From the listing below, output only the lines starting at the line that has "776x496 pixels." and ending at the line that has "plus icon next", exactly as they appear, ends included.

Records supplied Start Marker

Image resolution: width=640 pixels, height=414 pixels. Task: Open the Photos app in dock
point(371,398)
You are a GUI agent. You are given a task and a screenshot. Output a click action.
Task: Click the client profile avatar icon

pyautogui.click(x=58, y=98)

Records supplied End Marker
Records supplied Start Marker

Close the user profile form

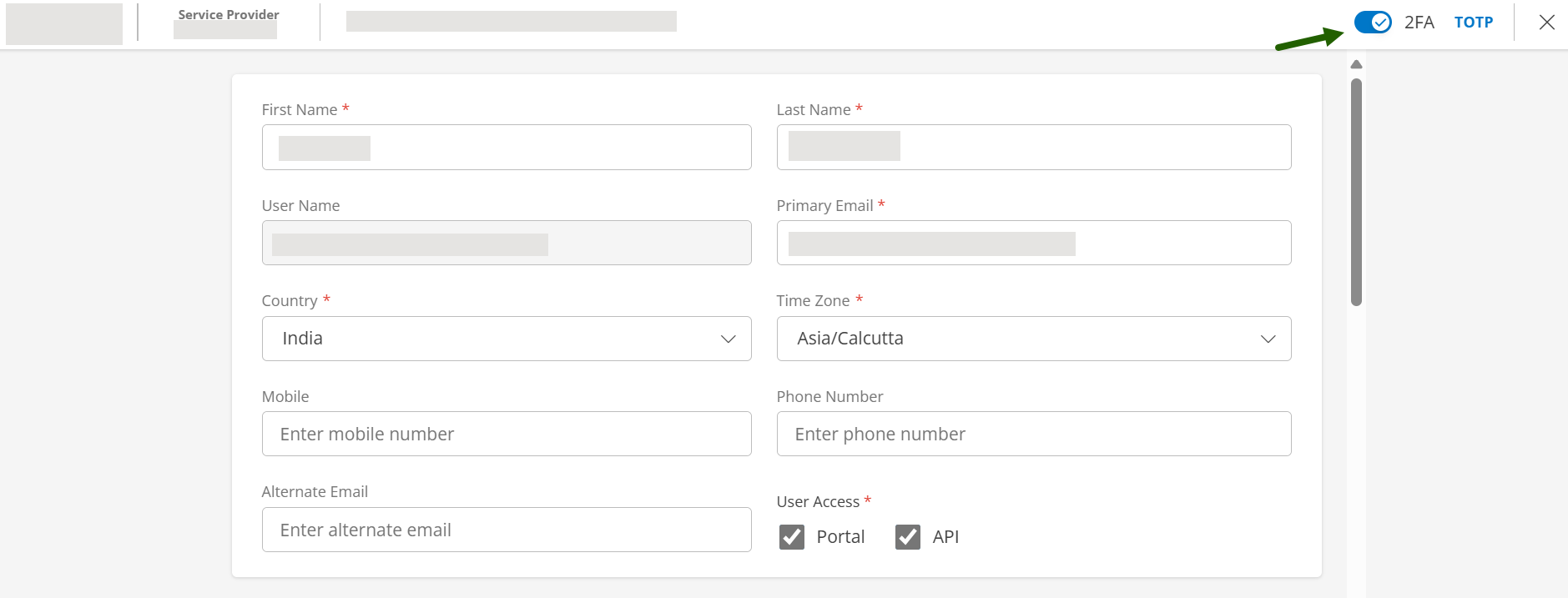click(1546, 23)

Records supplied End Marker
Records supplied Start Marker

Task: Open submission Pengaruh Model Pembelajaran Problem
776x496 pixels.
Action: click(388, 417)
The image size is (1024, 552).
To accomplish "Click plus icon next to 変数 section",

Records supplied End Marker

__Your response__
776x496 pixels.
Action: click(388, 417)
The image size is (1024, 552).
To accomplish "Click plus icon next to 変数 section",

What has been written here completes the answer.